Waiting for the Sibyl, pièce pour neuf chanteurs et danseurs, comporte six courtes scènes et cinq intermèdes avec projection de dessins animés sur le rideau de scène: et toujours cet impressionnant graphisme, en noir et blanc, naissant et évanescent, Chaque scène de l’opéra est un tableau vivant où se répètent, en musique, les gestuelles mécaniques des interprètes. Figures tournantes ou immobiles sur des objets giratoires, ils scandent de leurs chants, la danse fluide de Thandazile Sonia Radebe. Dans les décors style industriel de Sabine Theunissen, objets et artistes projettent leurs ombres sur une toile de fond peinte où s’insèrent les courtes sentences de la Sibylle, fil rouge du spectacle.

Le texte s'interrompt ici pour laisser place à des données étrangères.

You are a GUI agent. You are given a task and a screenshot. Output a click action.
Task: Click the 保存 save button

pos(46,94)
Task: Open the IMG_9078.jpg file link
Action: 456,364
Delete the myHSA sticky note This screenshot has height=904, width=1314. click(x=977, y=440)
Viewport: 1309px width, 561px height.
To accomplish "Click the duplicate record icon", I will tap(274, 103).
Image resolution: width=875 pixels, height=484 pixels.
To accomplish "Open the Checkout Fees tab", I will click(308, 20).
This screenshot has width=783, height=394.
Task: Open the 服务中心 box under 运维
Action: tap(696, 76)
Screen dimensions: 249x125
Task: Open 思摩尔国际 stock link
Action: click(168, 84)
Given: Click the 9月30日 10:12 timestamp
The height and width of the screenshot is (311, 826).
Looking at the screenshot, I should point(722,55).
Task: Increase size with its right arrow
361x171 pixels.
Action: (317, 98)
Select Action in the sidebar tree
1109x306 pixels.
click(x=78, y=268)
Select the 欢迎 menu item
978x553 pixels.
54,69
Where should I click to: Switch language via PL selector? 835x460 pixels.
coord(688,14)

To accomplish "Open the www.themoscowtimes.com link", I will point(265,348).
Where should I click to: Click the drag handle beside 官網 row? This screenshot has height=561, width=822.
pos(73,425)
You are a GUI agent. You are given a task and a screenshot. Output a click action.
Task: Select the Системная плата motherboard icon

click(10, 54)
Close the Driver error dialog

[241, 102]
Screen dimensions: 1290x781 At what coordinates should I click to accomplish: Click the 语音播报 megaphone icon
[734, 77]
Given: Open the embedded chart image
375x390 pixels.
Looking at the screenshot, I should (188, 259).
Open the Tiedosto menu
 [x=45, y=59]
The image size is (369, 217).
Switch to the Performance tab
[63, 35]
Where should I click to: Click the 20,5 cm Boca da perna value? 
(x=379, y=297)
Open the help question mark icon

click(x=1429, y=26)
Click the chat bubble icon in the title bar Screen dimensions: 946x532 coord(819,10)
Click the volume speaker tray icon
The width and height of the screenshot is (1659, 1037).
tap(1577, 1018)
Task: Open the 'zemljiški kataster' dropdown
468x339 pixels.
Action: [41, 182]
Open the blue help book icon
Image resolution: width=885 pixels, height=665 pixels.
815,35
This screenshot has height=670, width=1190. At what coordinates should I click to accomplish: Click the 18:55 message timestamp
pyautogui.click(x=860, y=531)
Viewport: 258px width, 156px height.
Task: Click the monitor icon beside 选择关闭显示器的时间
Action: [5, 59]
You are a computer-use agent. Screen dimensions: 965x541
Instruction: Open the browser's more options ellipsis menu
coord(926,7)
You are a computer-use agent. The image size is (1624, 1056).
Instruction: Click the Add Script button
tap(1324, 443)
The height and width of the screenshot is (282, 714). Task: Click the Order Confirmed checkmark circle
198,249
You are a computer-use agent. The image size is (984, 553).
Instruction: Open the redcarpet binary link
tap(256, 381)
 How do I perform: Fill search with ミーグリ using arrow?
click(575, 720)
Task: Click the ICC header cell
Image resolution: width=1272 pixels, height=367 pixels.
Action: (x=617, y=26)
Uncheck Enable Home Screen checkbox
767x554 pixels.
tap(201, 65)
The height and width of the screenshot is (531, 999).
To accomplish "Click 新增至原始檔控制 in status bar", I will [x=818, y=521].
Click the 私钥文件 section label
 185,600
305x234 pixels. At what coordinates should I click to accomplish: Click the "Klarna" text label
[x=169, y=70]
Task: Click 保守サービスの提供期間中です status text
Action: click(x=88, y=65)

Pour William Kentridge : «On allait voir la Sibylle avec une question écrite que l’on déposait à l’entrée de sa grotte. Elle répondait par écrit, mais le vent faisait tourbillonner les feuilles, si bien que vous ne saviez jamais si la feuille que vous aviez récoltée, était la vôtre ou celle d’un autre… Dante à la fin de Paradis imagine que toutes ces feuilles sont rassemblées dans un livre unique. » Les mots et phrases apparaissent, s’amoncellent et s’effacent : proverbes africains, fragments de poèmes, injonctions, prédictions… « L’hiver viendra à onze heures du matin », « Je suis un arbre sous l’ombre d’un arbre », « Le cul parle une langue étrangère », « La machine ne danse par le charleston » «À quelle fin ?»…
Ces sentences éparses constituent le livret de cet opéra cinétique, comme un immense collage, où l’humanité, comme l’arbre, pleure ses feuilles (et ses feuillets de papier noircis) …dans un monde qui vacille.
« J’ai suivi, dit William Kentridge, toute ma scolarité dans une société anormale où il se passait des choses monstrueuses. » Son œuvre est imprégnée de cette expérience mais, comme le mineur de la première partie, il continue, obstiné, à creuser son filon: dénoncer l’injustice encore et toujours. L’art, ici, est un efficace moteur poétique et politique. Fascinés par les images, corps et voix, plus que par la partition musicale, les spectateurs ont réservé aux artistes un chaleureux accueil. Vivement d’autres œuvres de cet étonnant créateur…
Mireille Davidovici
Spectacle joué, dans le cadre des saisons du Théâtre du Châtelet et du Théâtre de la Ville hors-les- murs.du 11 au 15 février, au Théâtre du Châtelet, Paris (I er). T. : 01 40 28 28 28.